### Objectif
Pour chaque affirmation ci-dessous, dites si elle concorde avec l'extrait sur les accords entre l'INRA et M. Eisele, puis justifiez votre oui ou votre non par une citation fidèle des mots de l'extrait qui permettent de trancher. (a) Le contrat de 1965 autorise M. Eisele à produire lui-même jusqu'à la moitié des semences nécessaires au marché allemand. (b) M. Eisele s'est engagé à ne pas organiser la vente de variétés de maïs autres que celles de l'INRA. (c) Les variétés de maïs de l'INRA ont été inscrites au Bundessortenamt au nom de l'INRA.

### Extrait du document
========================

D. Les accords 1. les accords concernés dans cette affaire et leur contenu au regard des règles de concurrence du traité sont les suivants: 1.1. le contrat conclu les 14 et 16 décembre 1960 entre l'INRA et M. Kurt Eisele:
Article premier
M. Eisele est chargé de représenter l'INRA auprès du Bundessortenamt en vue de l'inscription de ses variétés de maïs (...).
Article 4
M. Eisele s'engage à informer l'INRA de toutes les questions relatives à la commercialisation desdites variétés en république fédérale d'Allemagne;
sur la base de ce contrat, M. Eisele a fait inscrire à son nom, auprès du Bundessortenamt, les variétés de maïs créées par l'INRA et est donc devenu le titulaire en république fédérale d'Allemagne des droits d'obtention sur ces variétés;
1.2. le contrat conclu le 5 octobre 1965 entre l'INRA et M. Kurt Eisele:
Article premier
L'INRA confie à M. Eisele l'exclusivité de l'organisation de la vente en république fédérale d'Allemagne de ses variétés (...).
M. Eisele s'engage pour sa part à ne pas se charger de l'organisation de la vente d'autres variétés de maïs que celles de l'INRA.
Article 2
M. Eisele s'engage à fournir des semences à tout établissement allemand présentant des garanties techniques et morales suffisantes ; les prix consentis à ces établissements, jusqu'au niveau des coopératives agricoles d'utilisateurs, seront fixés en accord avec l'INRA ; ces prix devront prendre en considération le prix de vente des exportateurs français (...).
Article 3
M. Eisele a l'obligation d'importer de France les deux tiers au minimum des semences nécessaires aux besoins du marché allemand par l'intermédiaire obligatoire de l'organisation française chargée de centraliser et coordonner ces exportations (d'abord la SSBM, puis la Frasema) ; il est autorisé à produire ou à faire produire sous sa responsabilité le surplus, c'est-à-dire le tiers au maximum, de ces besoins, contre redevance.
Article 4
M. Eisele s'engage à faire respecter les droits de propriété de l'INRA sur les variétés en cause, notamment contre des démarques ; il est autorisé à faire usage de la marque INRA, qui fait l'objet d'un dépôt international, et à tous pouvoirs pour intenter les actions nécessaires.

========================

### Section des données

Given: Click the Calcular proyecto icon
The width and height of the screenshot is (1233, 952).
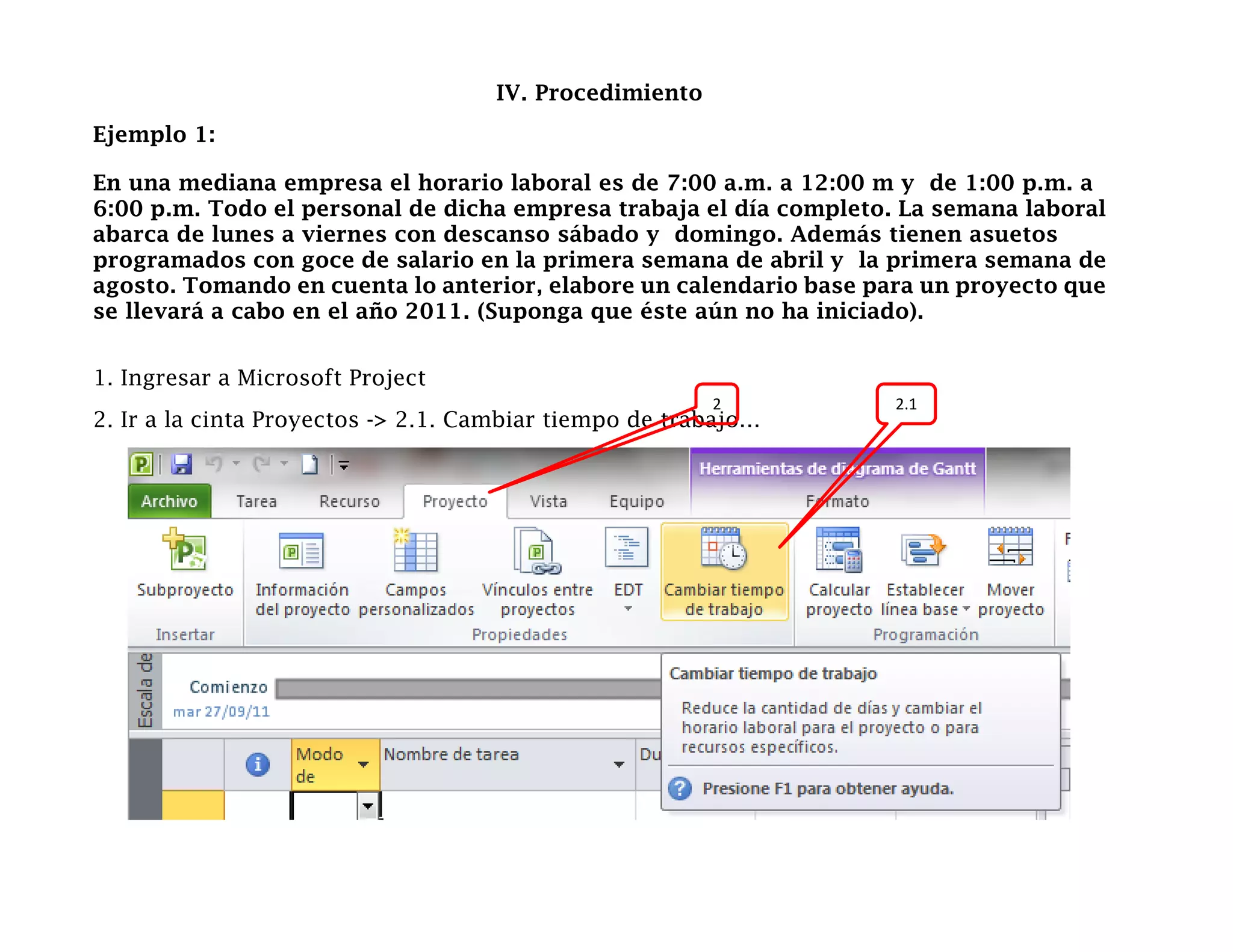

========================

### Réponse attendue
(a) Non : « il est autorisé à produire ou à faire produire sous sa responsabilité le surplus, c'est-à-dire le tiers au maximum, de ces besoins, contre redevance ».
(b) Oui : « M. Eisele s'engage pour sa part à ne pas se charger de l'organisation de la vente d'autres variétés de maïs que celles de l'INRA ».
(c) Non : « M. Eisele a fait inscrire à son nom, auprès du Bundessortenamt, les variétés de maïs créées par l'INRA ».